*Problem requirements*
The word "Given" occurs in some of the lines below; copy each of those lines.

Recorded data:
┌──
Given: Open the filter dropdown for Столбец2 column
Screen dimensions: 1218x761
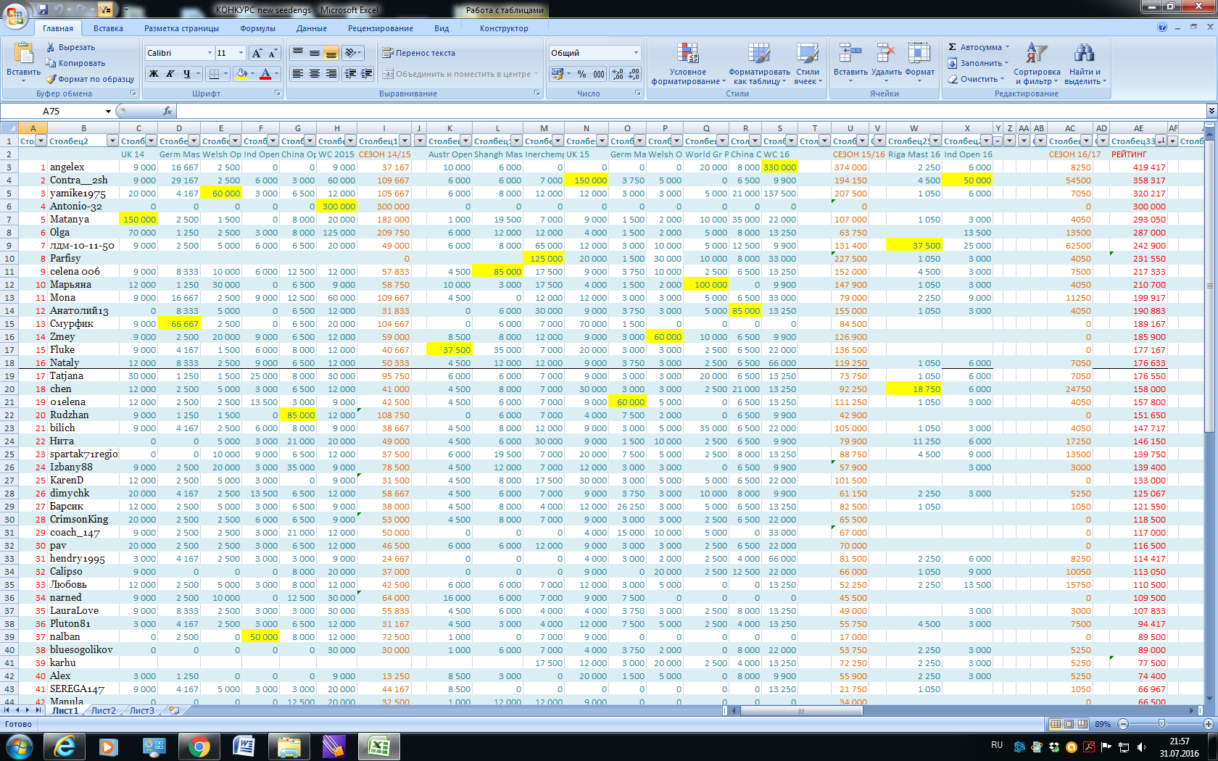Looking at the screenshot, I should pos(112,141).
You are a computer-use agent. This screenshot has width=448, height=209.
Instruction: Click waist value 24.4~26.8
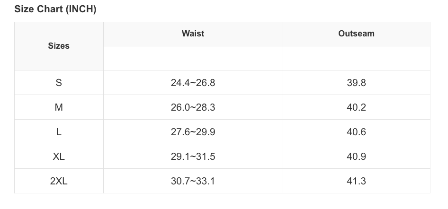pos(193,83)
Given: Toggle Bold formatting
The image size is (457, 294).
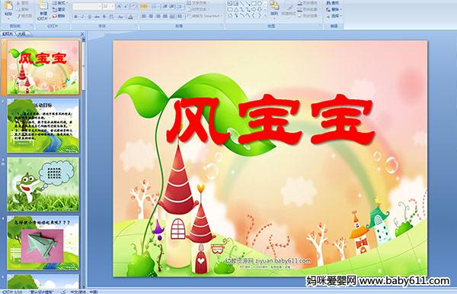Looking at the screenshot, I should 75,17.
└──
*Completed exercise*
Given: Open the filter dropdown for Столбец2 column
Given: Toggle Bold formatting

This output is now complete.